Data warehouses have been around since the 1980s, but they came into their own in the cloud era. The idea is simple: you take data from various operational systems — your CRM, your ERP, your sales platform — clean it up, transform it into a consistent format, and load it into a single, well-organised repository where analysts can query it at speed.
This process is commonly called ETL — Extract, Transform, Load. You extract data from source systems, transform it (cleaning, reshaping, standardising), and load it into the warehouse.
WHAT MAKES A DATA WAREHOUSE SPECIAL?
Data warehouses are purpose-built for analytics, not for day-to-day transactions. They use a columnar storage format, which means instead of storing data row by row (like a spreadsheet), they store it column by column. This makes aggregation queries — "what were total sales by region last quarter?" — dramatically faster.
They also enforce a strict schema-on-write principle, meaning the structure of your data must be defined before you load it. This keeps data clean and consistent, but it also means they are less flexible with unstructured or raw data.
LEADING DATA WAREHOUSE EXAMPLES:
- Snowflake
- Google BigQuery
- Amazon Redshift
- Azure Synapse Analytics
Snowflake is perhaps the most celebrated modern data warehouse. It separates compute from storage, meaning you can scale each independently. It's cloud-agnostic, running on AWS, Azure, and GCP, and its clean interface makes it approachable for analysts while remaining enterprise-grade for engineers.
Google BigQuery is serverless — there are no clusters to manage, no infrastructure to configure. You load your data, write a SQL query, and BigQuery figures out the rest. It's famous for being able to query terabytes of data in seconds.

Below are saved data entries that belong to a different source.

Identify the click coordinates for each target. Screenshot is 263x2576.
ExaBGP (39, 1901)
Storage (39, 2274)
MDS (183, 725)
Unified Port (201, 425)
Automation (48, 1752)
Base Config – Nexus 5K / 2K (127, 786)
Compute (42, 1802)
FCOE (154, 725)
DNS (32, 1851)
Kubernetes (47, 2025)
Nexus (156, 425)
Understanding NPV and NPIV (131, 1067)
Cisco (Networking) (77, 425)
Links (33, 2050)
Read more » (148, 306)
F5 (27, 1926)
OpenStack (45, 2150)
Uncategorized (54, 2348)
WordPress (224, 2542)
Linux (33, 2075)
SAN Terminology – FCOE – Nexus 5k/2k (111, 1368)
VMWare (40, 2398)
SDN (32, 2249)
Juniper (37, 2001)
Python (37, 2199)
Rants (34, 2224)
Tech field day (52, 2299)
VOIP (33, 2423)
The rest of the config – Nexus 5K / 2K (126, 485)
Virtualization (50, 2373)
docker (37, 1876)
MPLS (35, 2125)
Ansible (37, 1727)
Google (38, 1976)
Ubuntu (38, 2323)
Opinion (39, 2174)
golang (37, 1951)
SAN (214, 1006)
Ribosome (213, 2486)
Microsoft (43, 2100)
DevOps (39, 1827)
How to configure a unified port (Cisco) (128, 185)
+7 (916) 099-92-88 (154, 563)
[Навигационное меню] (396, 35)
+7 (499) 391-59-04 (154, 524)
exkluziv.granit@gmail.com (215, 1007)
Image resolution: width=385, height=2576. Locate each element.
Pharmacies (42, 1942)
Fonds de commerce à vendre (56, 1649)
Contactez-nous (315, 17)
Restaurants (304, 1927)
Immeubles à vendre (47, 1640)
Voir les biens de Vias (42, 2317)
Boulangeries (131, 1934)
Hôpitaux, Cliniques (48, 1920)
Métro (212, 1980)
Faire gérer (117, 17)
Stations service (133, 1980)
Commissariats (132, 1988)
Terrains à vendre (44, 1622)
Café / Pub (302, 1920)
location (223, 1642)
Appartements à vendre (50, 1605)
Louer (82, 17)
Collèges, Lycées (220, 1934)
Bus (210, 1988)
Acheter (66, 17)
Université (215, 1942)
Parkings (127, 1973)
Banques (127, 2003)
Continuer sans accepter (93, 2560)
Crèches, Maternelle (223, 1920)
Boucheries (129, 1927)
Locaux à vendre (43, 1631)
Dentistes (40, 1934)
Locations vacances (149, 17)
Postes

Amazon Redshift is the warehouse for teams already embedded in the AWS ecosystem. It integrates deeply with other AWS services and is extremely powerful for large-scale analytics.
REAL-WORLD EXAMPLE:
Imagine a retail bank. Every day, thousands of transactions flow through its systems. At the end of each day, those transactions are cleaned, standardised, and loaded into a data warehouse. A business analyst can then run a query asking "how many customers made more than 10 transactions in the past 30 days?" and get the answer in seconds — because the data is already structured, clean, and indexed for exactly that kind of question.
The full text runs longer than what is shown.